What the exercise asks ▸
Print verbatim the lines of the entries from the one containing "Alles afwijzen (70, 1425)" to the last, inclusive, and no others.

● ● ● ● ●

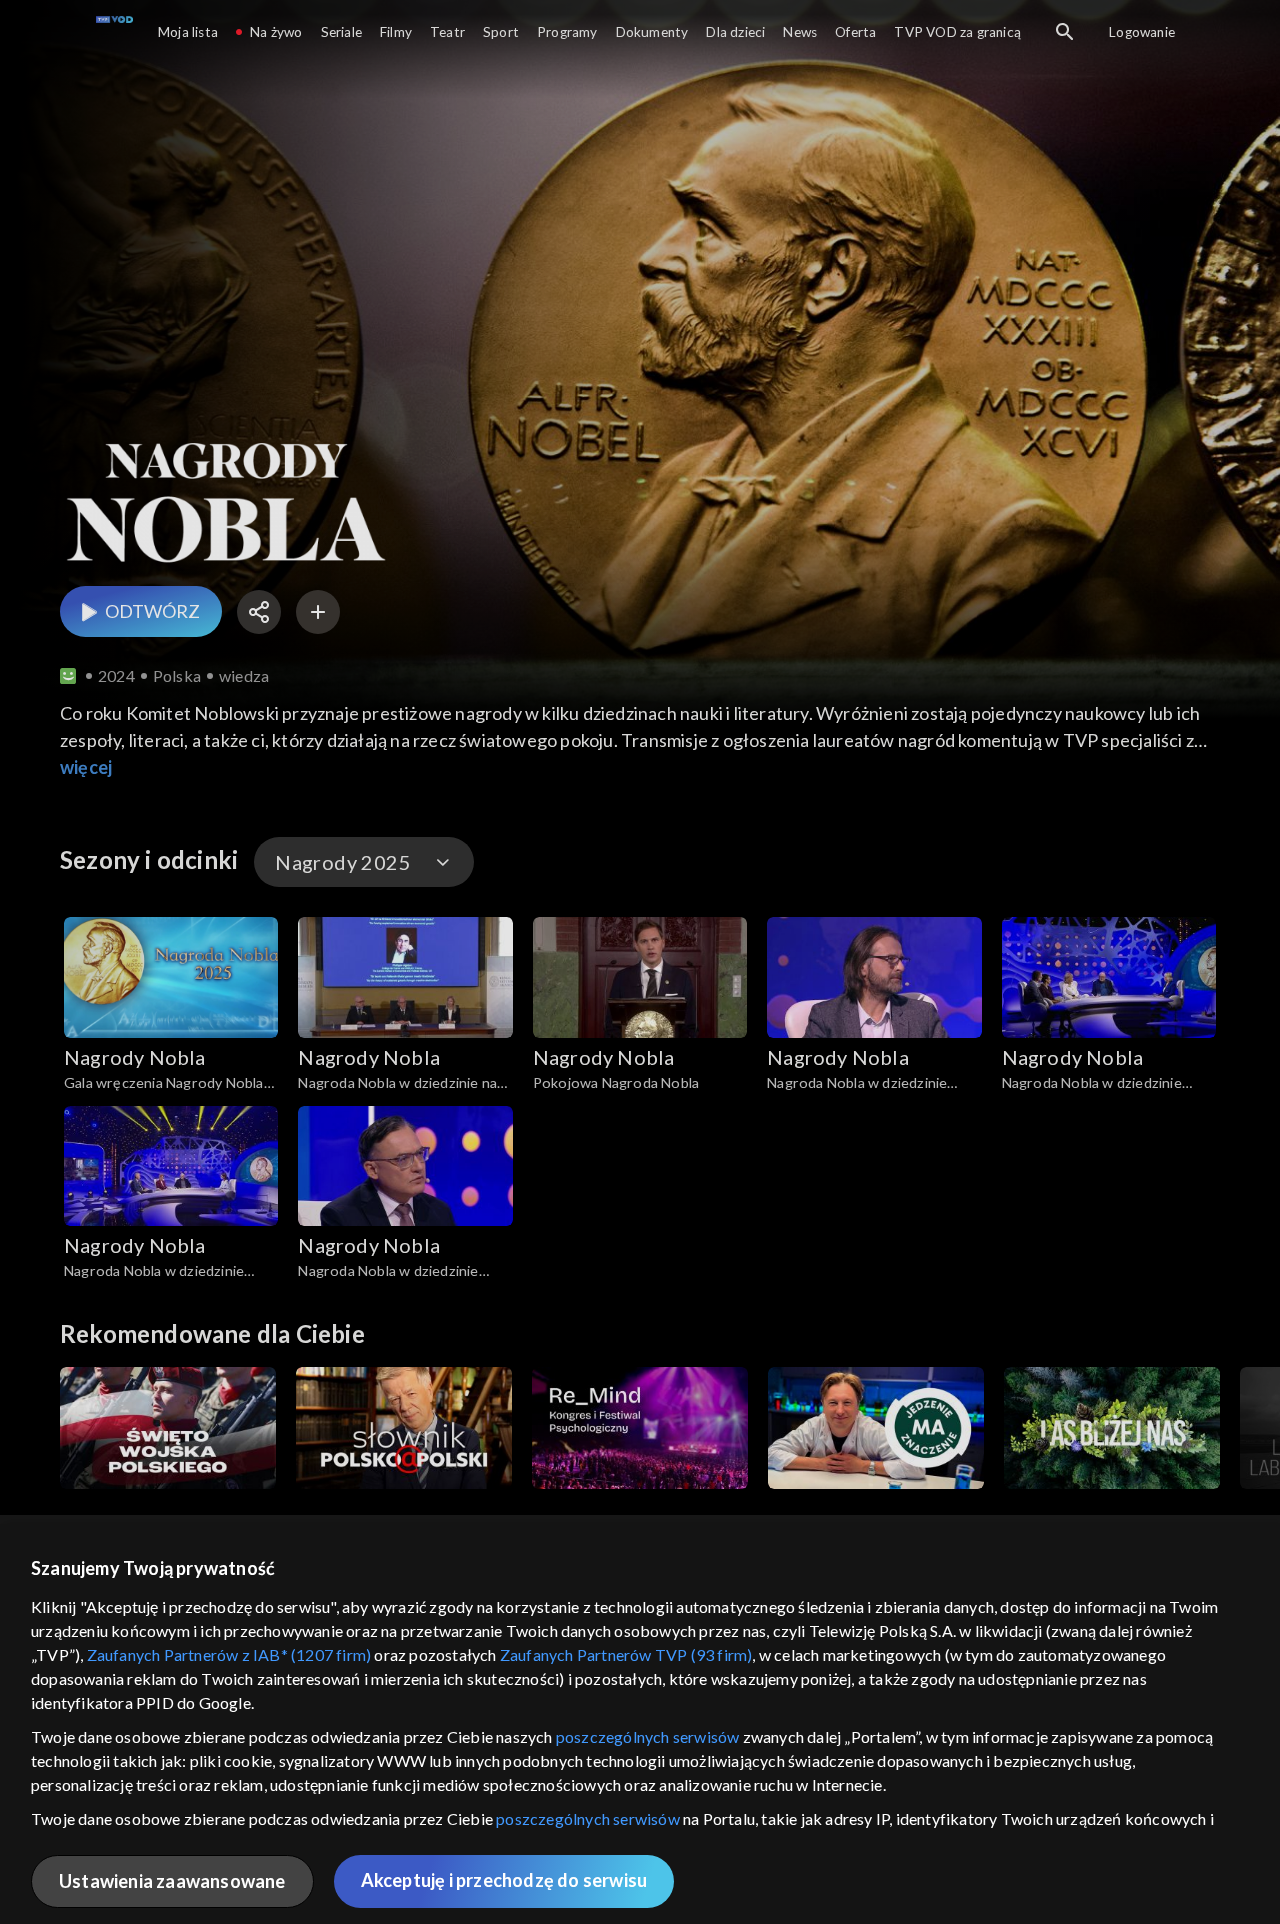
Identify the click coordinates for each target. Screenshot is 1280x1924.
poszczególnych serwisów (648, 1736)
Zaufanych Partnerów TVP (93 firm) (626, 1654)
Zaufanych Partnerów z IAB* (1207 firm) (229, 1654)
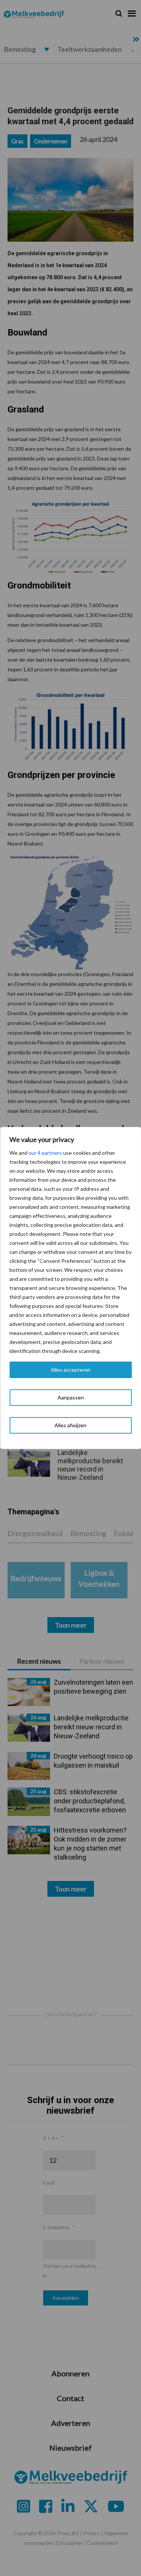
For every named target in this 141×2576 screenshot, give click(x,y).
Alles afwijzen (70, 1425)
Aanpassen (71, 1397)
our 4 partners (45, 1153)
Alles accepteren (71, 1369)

● ● ● ● ●

Solved problem ▸
Alles afwijzen (70, 1425)
Aanpassen (71, 1397)
our 4 partners (45, 1153)
Alles accepteren (71, 1369)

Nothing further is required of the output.